**Task goal**
Nothing but the lines from the one containing "Expand the Presets tree node" to the end of the records that follow should be transcribed, each exactly, with the pictures left out.

**Information shown**
·····
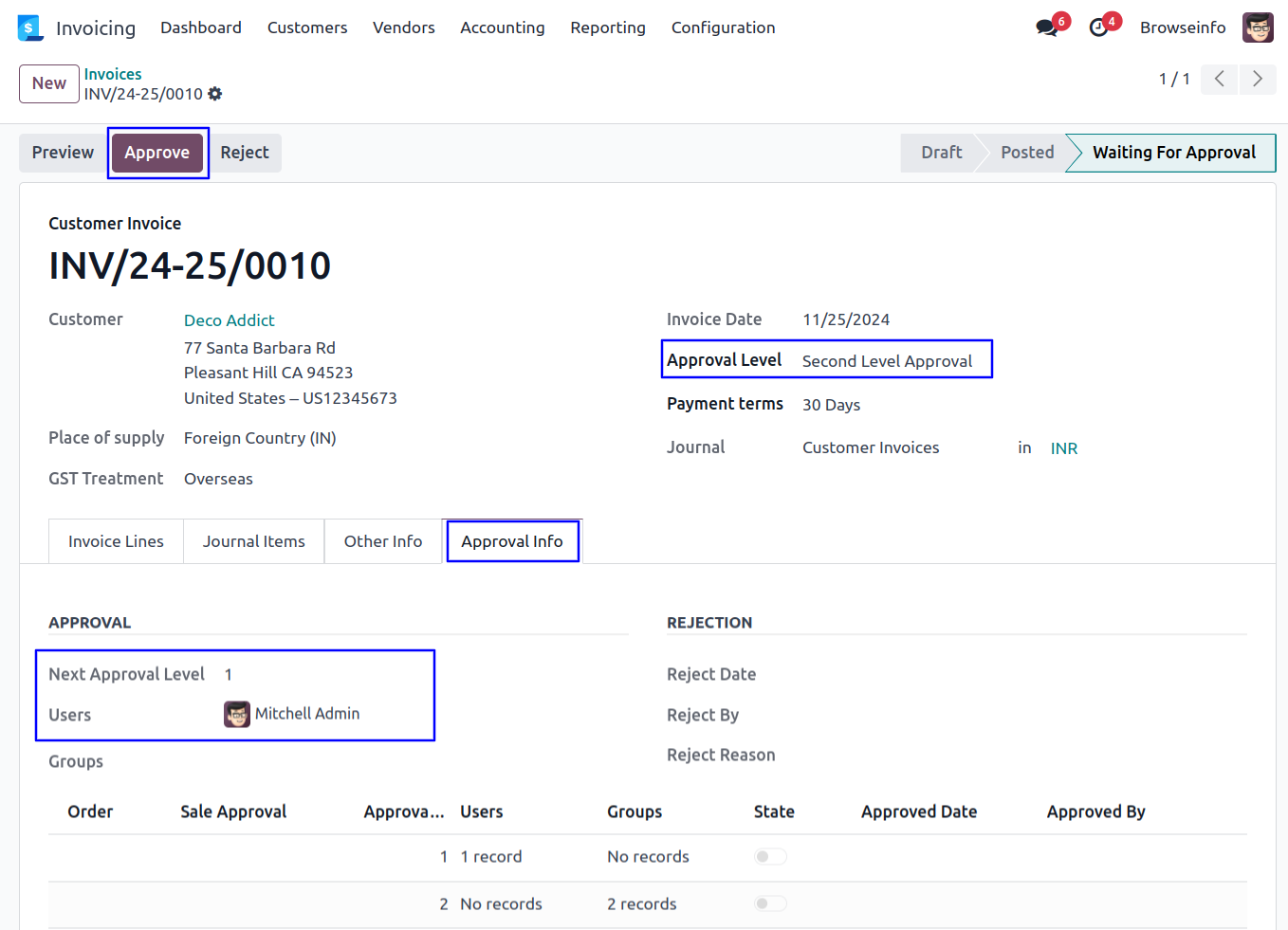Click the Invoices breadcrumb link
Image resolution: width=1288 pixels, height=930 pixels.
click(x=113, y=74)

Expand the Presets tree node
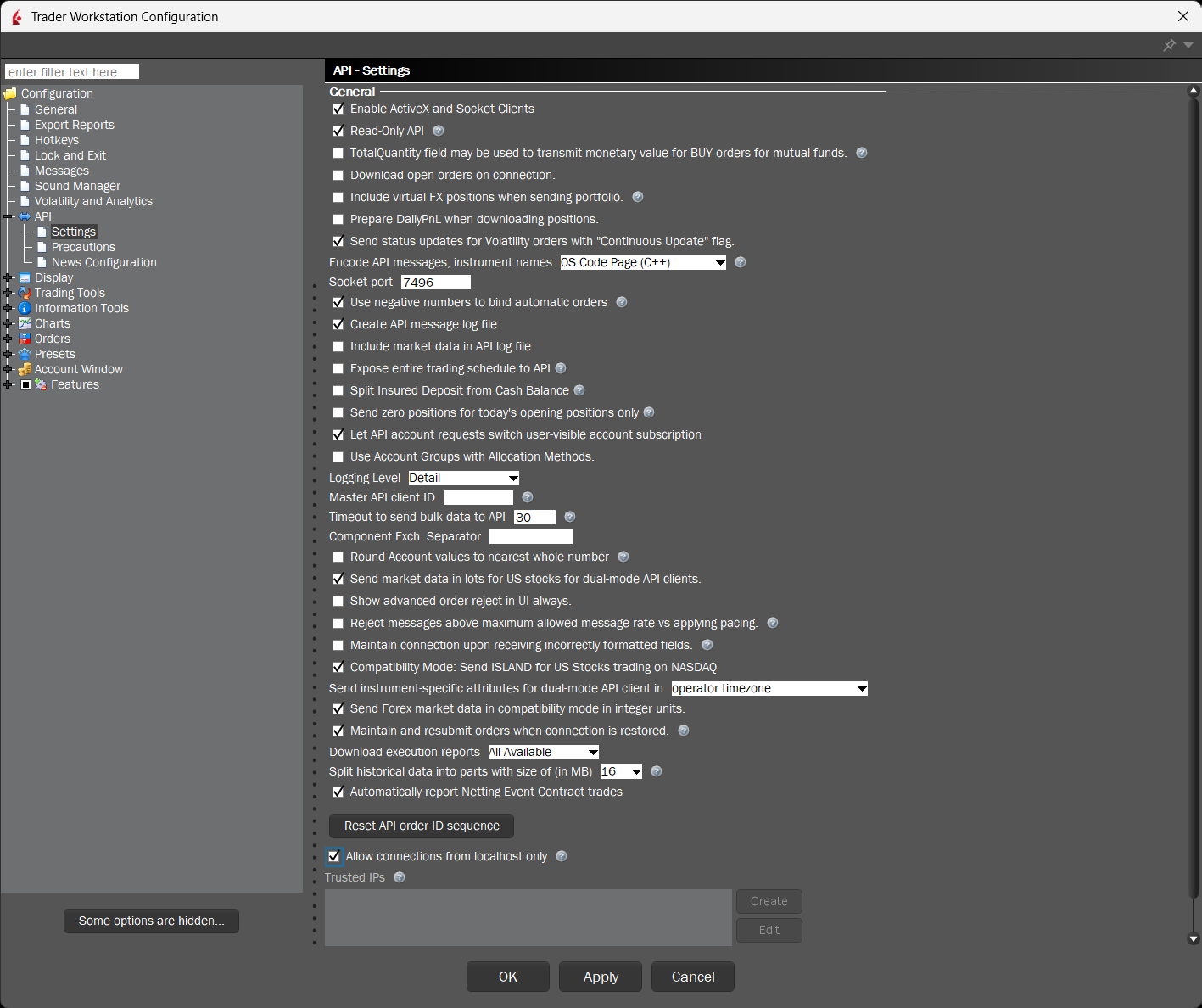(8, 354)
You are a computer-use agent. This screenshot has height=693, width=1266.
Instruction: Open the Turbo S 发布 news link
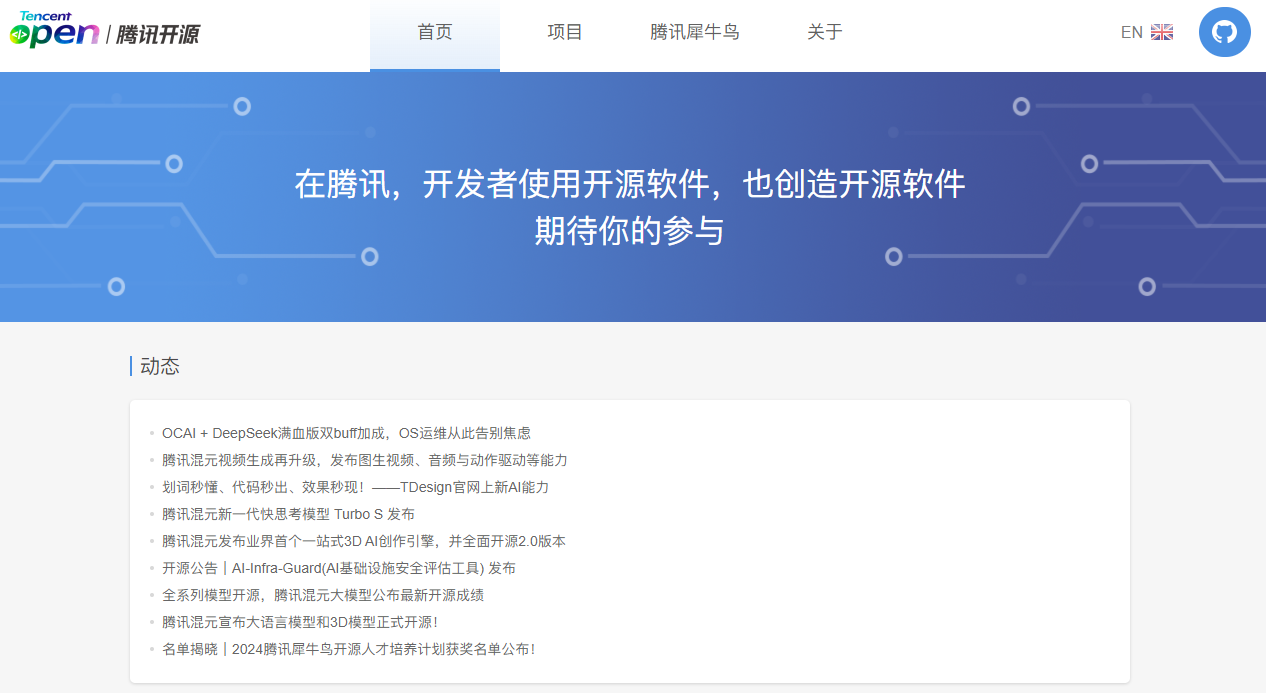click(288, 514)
·····
**Output**
Expand the Presets tree node
(8, 354)
You are a computer-use agent. This screenshot has height=693, width=1266.
Instruction: Open the Turbo S 发布 news link
click(288, 514)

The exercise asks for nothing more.